On Thu, Sep 26, 2013 at 7:35 AM, Nathaniel Smith <njs@pobox.com> wrote:
On Thu, Sep 26, 2013 at 11:51 AM, <josef.pktd@gmail.com> wrote:
On Thu, Sep 26, 2013 at 4:21 AM, Nathaniel Smith <njs@pobox.com> wrote:
If you want a proper self-consistent correlation/covariance matrix, then pairwise deletion just makes no sense period, I don't see how postprocessing can help.
clipping to [-1, 1] and finding the nearest positive semi-definite matrix. For the latter there is some code in statsmodels, and several newer algorithms that I haven't looked at.
While in general there's an interesting problem for how to best estimate a joint covariance matrix in the presence of missing data, this sounds way beyond the scope of lowly corrcoef(). The very fact that there is active research on the problem means that we shouldn't be trying to pick one algorithm and declare that it's *the* correct one to build in as a basic tool for unsophisticated users.
It's not clear that this is even what people want corrcoef to do in general. I always use it as just a convenient way to estimate lots of pairwise correlations, not as a way to estimate a joint correlation matrix...
I don't expect that corrcoef or cov should provide a positive semidefinite approximation. I just wanted to point out what users can do with the return from corrcoef or cov if they want a proper correlation or covariance matrix. (same discussion with pandas, post-processing is a separate step.)
It's a quite common problem in finance, but usually longer time series with not a large number of missing values.
If you want a matrix of correlations, then pairwise deletion makes sense. It's an interesting point that arguably the current ma.corrcoef code may actually give you a better estimator of the individual correlation coefficients than doing full pairwise deletion, but it's pretty surprising and unexpected... when people call corrcoef I think they are asking "please compute the textbook formula for 'sample correlation'" not "please give me some arbitrary good estimator for the population correlation", so we probably have to change it.
(Hopefully no-one has published anything based on the current code.)
I haven't seen a textbook version of this yet.
By textbook I mean, users expect corrcoef to use this formula, which is printed in every textbook: https://en.wikipedia.org/wiki/Pearson_product-moment_correlation_coefficient... The vast majority of people using correlations think that "sample correlation" justs mean this number, not "some arbitrary finite-sample estimator of the underlying population correlation". So the obvious interpretation of pairwise correlations is that you apply that formula to each set of pairwise complete observations.
This textbook version **assumes** that we have the same observations for all/both variables, and doesn't say what to do if not.
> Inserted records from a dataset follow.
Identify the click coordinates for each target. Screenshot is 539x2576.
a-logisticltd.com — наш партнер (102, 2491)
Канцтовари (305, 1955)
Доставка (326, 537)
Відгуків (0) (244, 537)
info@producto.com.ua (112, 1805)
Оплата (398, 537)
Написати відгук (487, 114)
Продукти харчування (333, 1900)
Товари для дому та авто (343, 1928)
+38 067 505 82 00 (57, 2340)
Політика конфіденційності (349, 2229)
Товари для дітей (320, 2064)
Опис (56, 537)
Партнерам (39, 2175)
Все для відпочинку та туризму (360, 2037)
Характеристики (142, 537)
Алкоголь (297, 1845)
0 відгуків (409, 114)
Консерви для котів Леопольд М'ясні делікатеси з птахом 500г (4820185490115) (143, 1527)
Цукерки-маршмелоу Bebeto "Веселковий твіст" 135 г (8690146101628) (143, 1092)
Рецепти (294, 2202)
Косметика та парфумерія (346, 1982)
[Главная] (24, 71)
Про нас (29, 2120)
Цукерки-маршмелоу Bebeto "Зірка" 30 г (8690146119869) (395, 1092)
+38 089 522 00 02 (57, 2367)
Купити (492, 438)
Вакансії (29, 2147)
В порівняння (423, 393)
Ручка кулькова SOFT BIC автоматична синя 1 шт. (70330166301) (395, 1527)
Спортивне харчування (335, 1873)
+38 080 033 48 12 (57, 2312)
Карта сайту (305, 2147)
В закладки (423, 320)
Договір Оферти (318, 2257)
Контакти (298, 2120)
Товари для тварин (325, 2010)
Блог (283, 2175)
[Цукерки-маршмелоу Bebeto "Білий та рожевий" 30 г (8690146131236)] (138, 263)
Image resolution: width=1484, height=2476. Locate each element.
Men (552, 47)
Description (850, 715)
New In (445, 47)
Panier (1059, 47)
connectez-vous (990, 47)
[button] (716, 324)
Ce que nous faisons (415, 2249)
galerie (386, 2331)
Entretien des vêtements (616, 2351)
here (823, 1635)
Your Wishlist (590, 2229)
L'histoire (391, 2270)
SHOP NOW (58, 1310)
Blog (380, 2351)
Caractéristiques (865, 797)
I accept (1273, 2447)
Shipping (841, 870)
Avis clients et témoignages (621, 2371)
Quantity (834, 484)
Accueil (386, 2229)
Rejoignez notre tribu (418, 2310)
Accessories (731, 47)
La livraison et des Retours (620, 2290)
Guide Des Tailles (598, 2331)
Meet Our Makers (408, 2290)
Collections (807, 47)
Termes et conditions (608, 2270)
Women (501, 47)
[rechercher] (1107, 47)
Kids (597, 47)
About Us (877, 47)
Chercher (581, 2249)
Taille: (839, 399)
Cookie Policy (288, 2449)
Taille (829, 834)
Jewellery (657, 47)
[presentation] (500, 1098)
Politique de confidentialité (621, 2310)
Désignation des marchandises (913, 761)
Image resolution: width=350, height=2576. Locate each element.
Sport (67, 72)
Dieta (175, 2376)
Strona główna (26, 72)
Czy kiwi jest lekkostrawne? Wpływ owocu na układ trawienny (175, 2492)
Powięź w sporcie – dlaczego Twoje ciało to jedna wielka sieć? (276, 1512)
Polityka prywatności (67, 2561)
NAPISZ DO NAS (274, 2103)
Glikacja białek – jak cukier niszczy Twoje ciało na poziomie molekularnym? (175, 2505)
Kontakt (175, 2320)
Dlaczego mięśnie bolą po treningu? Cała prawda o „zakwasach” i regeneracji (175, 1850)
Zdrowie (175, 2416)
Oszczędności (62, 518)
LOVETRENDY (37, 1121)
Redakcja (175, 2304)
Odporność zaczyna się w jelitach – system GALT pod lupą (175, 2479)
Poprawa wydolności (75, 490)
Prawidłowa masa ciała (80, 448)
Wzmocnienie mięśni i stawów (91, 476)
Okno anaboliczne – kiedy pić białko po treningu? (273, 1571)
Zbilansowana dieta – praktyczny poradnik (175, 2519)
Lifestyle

I'm usually mainly interested the covariance/correlation matrix for estimating some underlying population or model parameters or do hypothesis tests with them. I just wanted to point out that there is no "obvious" ("There should be one-- ...") way to define pairwise deletion correlation matrices. But maybe just doing a loop [corrcoef(x, y) for x in data for y in data] still makes the most sense. Dunno
Calculating every mean (n + 1) * n / 2 times sounds a bit excessive, especially if it doesn't really solve the problem.
I don't understand what's "excessive" about calculating every mean/stddev (n + 1)*n/2 times. By that logic one should never call corrcoef at all, because calculating (n + 1)*n/2 covariances is also excessive :-). It's not like we're talking about some massive slowdown.
looks like pandas might be truncating the correlations to [-1, 1] (I didn't check)
>> import pandas as pd >> x_pd = pd.DataFrame(x_ma.T) >> x_pd.corr() 0 1 2 3 0 1.000000 0.734367 -1.000000 -0.240192 1 0.734367 1.000000 -0.856565 -0.378777 2 -1.000000 -0.856565 1.000000 NaN 3 -0.240192 -0.378777 NaN 1.000000
>> np.round(np.ma.corrcoef(x_ma), 6) masked_array(data = [[1.0 0.734367 -1.190909 -1.681346] [0.734367 1.0 -0.856565 -0.378777] [-1.190909 -0.856565 1.0 --] [-1.681346 -0.378777 -- 1.0]],
That can't be truncation -- where corrcoef has -1.68, pandas has -0.24, not -1.0.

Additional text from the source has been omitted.